IF anything in world affairs today could be called certain, it is that Moscow would do precisely what it did when the Republican presidential candidate for reelection, Ronald Reagan, tried to send a private and personal message to the new Soviet head of government, Konstantin Chernenko.

The Kremlin declined to receive the messages.

The mere fact that a message was sent testifies to a remarkable lack of sensitivity around the White House about how other people and other countries think and behave.

In case anyone hadn't noticed, this is an election year in the United States. The incumbent President is a candidate for reelection. His chances of winning are rated more or less even depending on what day a sample poll is taken, what rival candidates do or say, the prospective behavior of the economy between now and election day, and the weather.

Republican prospects are not improved by the large increase in black registration and in black voting that the Rev. Jesse Jackson has achieved. No one need be told that for many a reason the majority of new, and old, black voters are not going to vote for Mr. Reagan. Fairly or unfairly, they think he has not done much for them.

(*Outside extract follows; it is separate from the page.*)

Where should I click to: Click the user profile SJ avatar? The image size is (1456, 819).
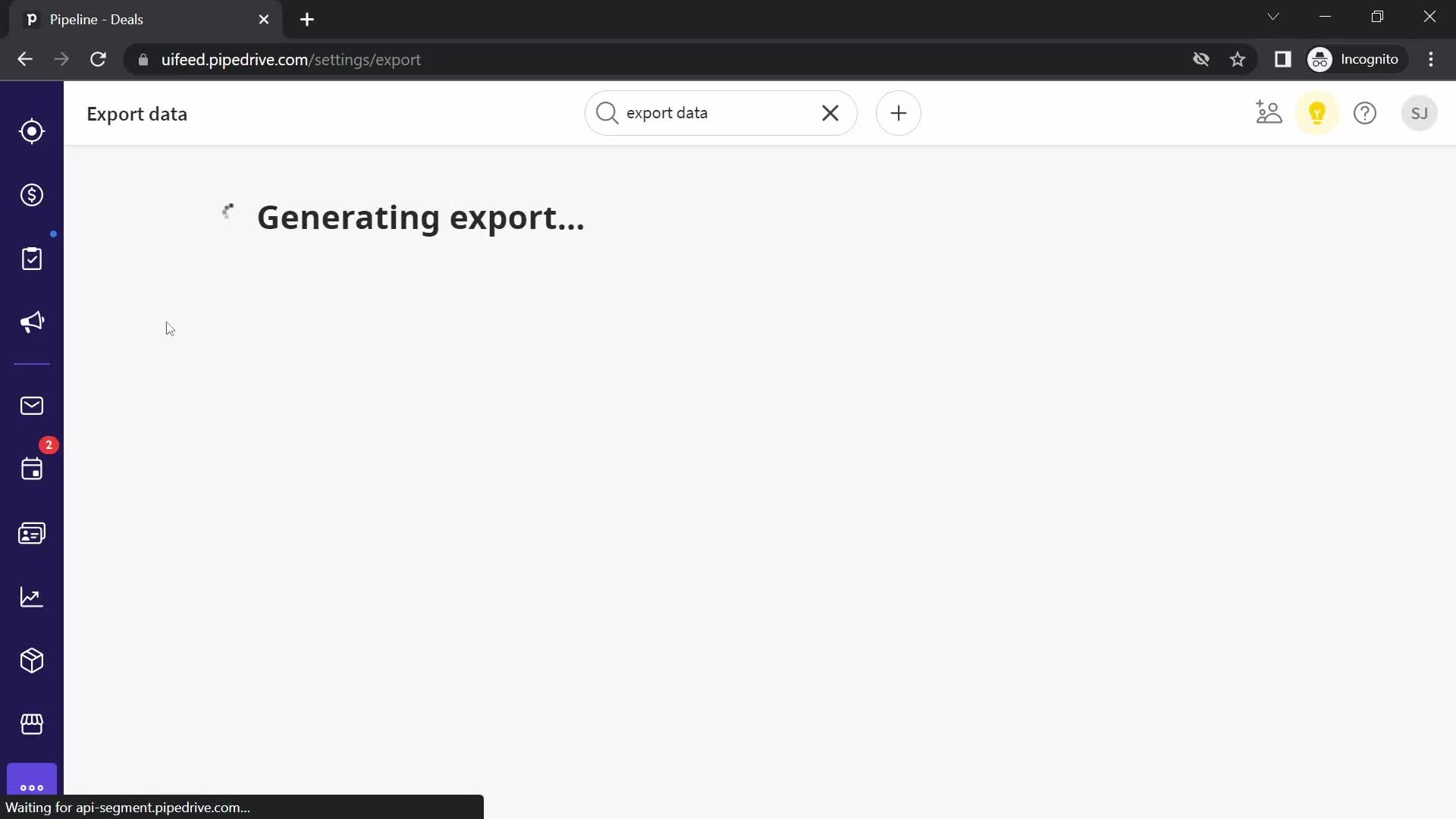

And there is another large segment of American voters who have veered away from Mr. Reagan over the past three years. The polls all agree in identifying a stubborn negative ''gender gap.'' It's interesting that whereas President Dwight D. Eisenhower enjoyed a favorable ''gender gap,'' Mr. Reagan has developed an unfavorable one. Women like him and trust him significantly less than do men.

There are various explanations for this phenomenon of 1984. One is that Mr. Reagan has talked too much for the taste of women about such ideas as winning nuclear wars and being tough on the Soviets. His rhetoric has made war seem more possible than before he took office.

There is one obvious way to try to turn this ''gender gap'' around. That would be a friendly meeting with the new head of the Soviet government with a lot of reassuring talk about the possibility of reducing the number of nuclear weapons each country has on line aimed at the other.

For any professional politician around the White House, a dreamboat scenario would have the Soviets inviting Mr. Reagan to the Kremlin in May or June as a follow-up to his trip to Peking next month. The sequence worked wonders for Richard Nixon in 1972. Why couldn't it work again in 1984?

The answer is that it is just too obvious. Mr. Reagan now wants a handshake from them. He wants peace doves flying round his head when he meets Mr. Chernenko. It would be to his political advantage at home to have them invite him over. But what is in it for them?

Washington has covered up the embarrassment of the turndown by speculating that there may be sharp disagreement inside the Kremlin over whether to resume arms-control talks with the United States; one group is said to be favoring while the ''hawks'' prefer to build now and talk later - borrowing Mr. Reagan's own formula from 1980.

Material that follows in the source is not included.